Creditors in Iceland’s failed banks are trying to reach an agreement with the island’s authorities on how to treat $3.8 billion in krona-denominated claims without triggering a currency slump. Iceland has said it won’t lift capital controls unless creditors accept writedowns as the nation tries to avoid a balance of payments crisis.
“We want to work toward a solution on a professional basis,” Benediktsson said. “I aim at creating a solution in the coming weeks and months that we can work with.”
The government, elected in April after promising to help households through debt relief, estimates it will be able to unwind capital controls in place since 2008 within six months of striking a deal with creditors.
Debt representing 71 percent of claims against Glitnir Bank hf has been sold on by the original creditors since the bank’s 2008 default, according to a Nov. 16 posting on its website. The amount reflects transactions conducted by only 7 percent of original claimants, according to the bank.
The claims are a five-year-old legacy stemming from the failures of Kaupthing Bank hf, Glitnir and Landsbanki Islands hf, whose combined default on $85 billion lurched Iceland into its worst recession in six decades. Unemployment jumped nine-fold and the government was forced to turn to the International Monetary Fund to avoid national bankruptcy.
A number of the creditors waiting to get their money back are hedge funds that had bet on a faster resolution of Iceland’s banks. Firms including Davidson Kempner Capital Management LLC and Taconic Capital Advisors LP, bought claims on the lenders’ assets at prices well below face value.
Kaupthing had assets of $6.5 billion and Glitnir had $7.5 billion at the end of June, according to reports from the banks.

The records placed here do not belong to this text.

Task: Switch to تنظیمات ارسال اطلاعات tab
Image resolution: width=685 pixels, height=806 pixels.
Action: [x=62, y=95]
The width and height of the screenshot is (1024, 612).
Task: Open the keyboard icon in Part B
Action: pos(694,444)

Glitnir claims trade at about 31 cents on the dollar, up from 28 cents at the beginning of the year, according to Andrew Jent, president of Dallas, Texas-based Hayman Capital Management LP, which bought Glitnir claims in mid-2012.
Priority claimants, including depositors and lenders with collateral against the three banks, have been paid a total of 935 billion kronur ($7.7 billion), the central bank estimated in October. Of that amount, Landsbanki has paid priority creditors about 705 billion kronur, according to Sedlabanki.

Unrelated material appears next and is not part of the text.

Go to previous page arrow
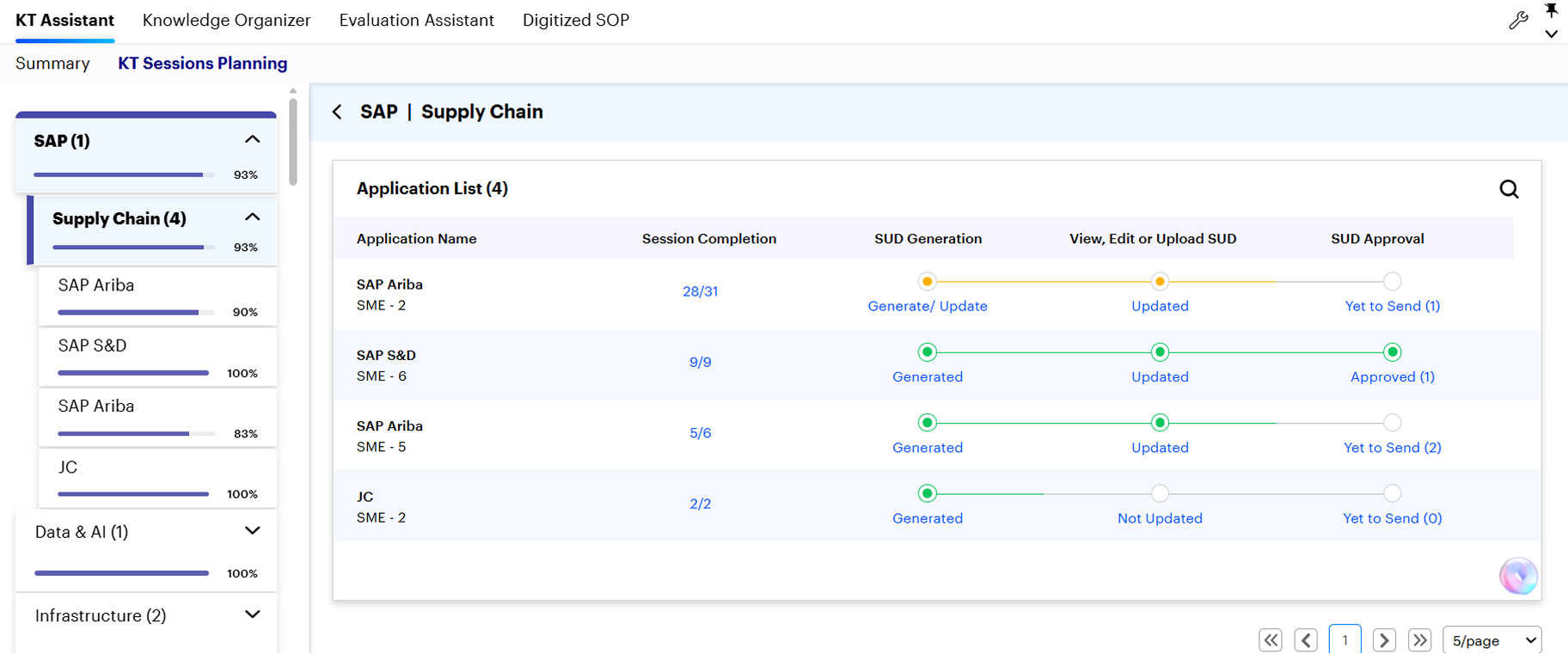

Though most creditors have yet to be repaid, Iceland’s crisis management program has won international praise and the $14 billion economy is now growing faster than the euro area. The European Commission estimates the economy of the 17-nation currency bloc will shrink 0.4 percent this year before growing 1.1 percent in 2014. Iceland’s economy will expand 2 percent in 2013 and 2.5 next year, according to the Reykjavik-based statistics agency.

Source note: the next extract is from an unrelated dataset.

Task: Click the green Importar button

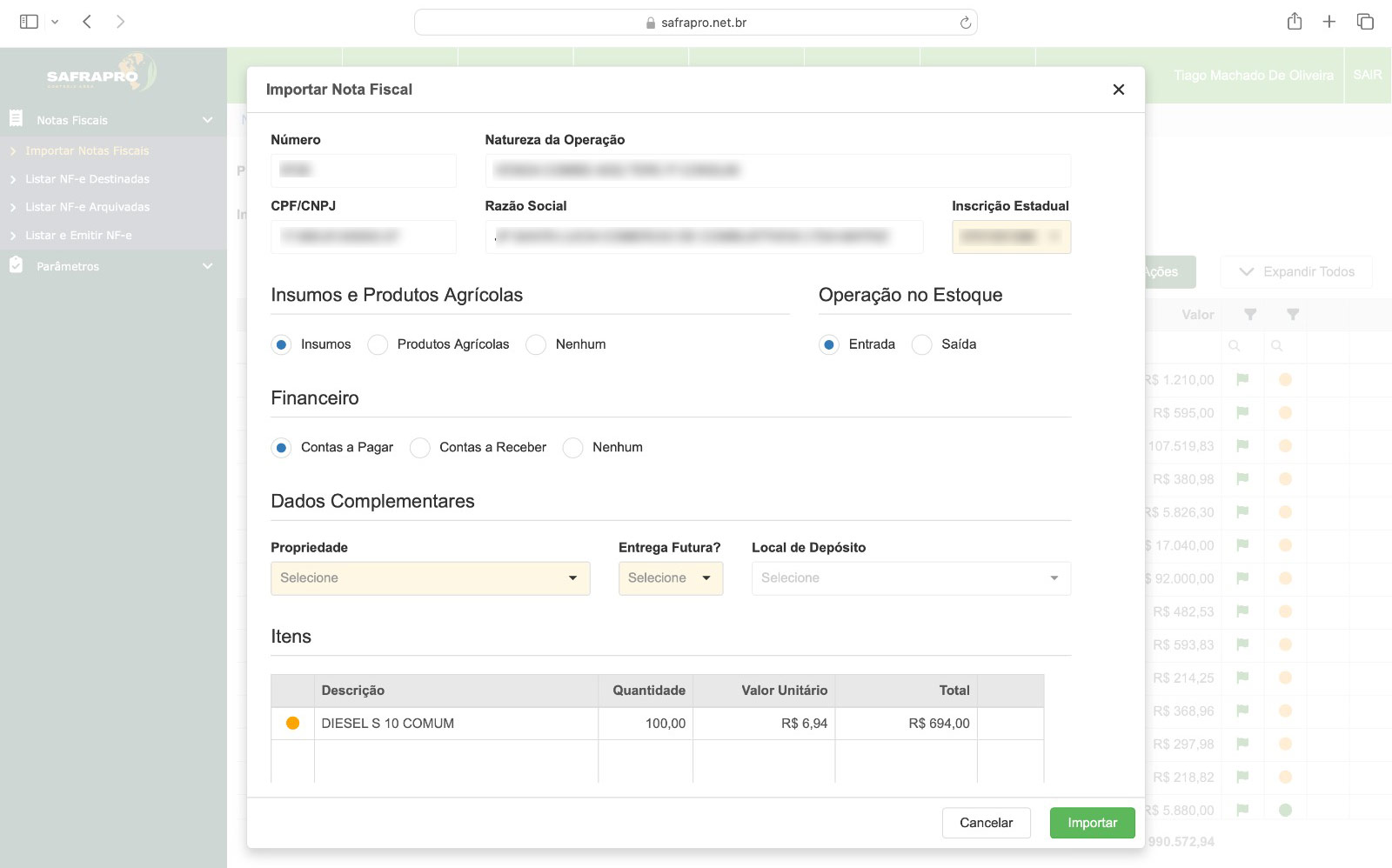Action: coord(1092,823)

Removing the capital controls, which are blocking about $7.2 billion in krona assets from exiting the island, remains Iceland’s main hurdle in accomplishing a full recovery, according to the IMF and ratings companies.
Even behind capital controls, the krona has weakened almost 8 percent against the euro since May this year. It traded little changed at 163.55 as of 8:06 a.m. in Reykjavik.
“It would be preferable if we could accomplish lifting the controls before 2019,” Benediktsson said. “Certainly, I’ve been hopeful that we’d reach bigger milestones in the near future.”
The central bank, which has the power to grant exemptions to the capital controls alongside Benediktsson, is due to meet with the representatives of the failed banks’ creditors today.
In a September interview, the caretaker of Kaupthing said it must protect creditor assets.
“The winding up committee is obliged by law to preserve the value of Kaupthing’s assets,” Johannes Runar Johannsson, a member of the committee, said at the time. “It’s therefore difficult, or even impossible, to see how the winding-up committee could make such a recommendation, given its legal duties.”
The central bank estimates that non-krona debt owed by others than the Treasury and Sedlabanki, due through 2018, totals about 700 billion kronur ($5.7 billion). Projected current account surpluses over the next five years aren’t estimated to reach even half that and will be equivalent to a shortfall of about 20 percent of gross domestic product.
“These factors are the main reasons for the capital controls,” Benediktsson said.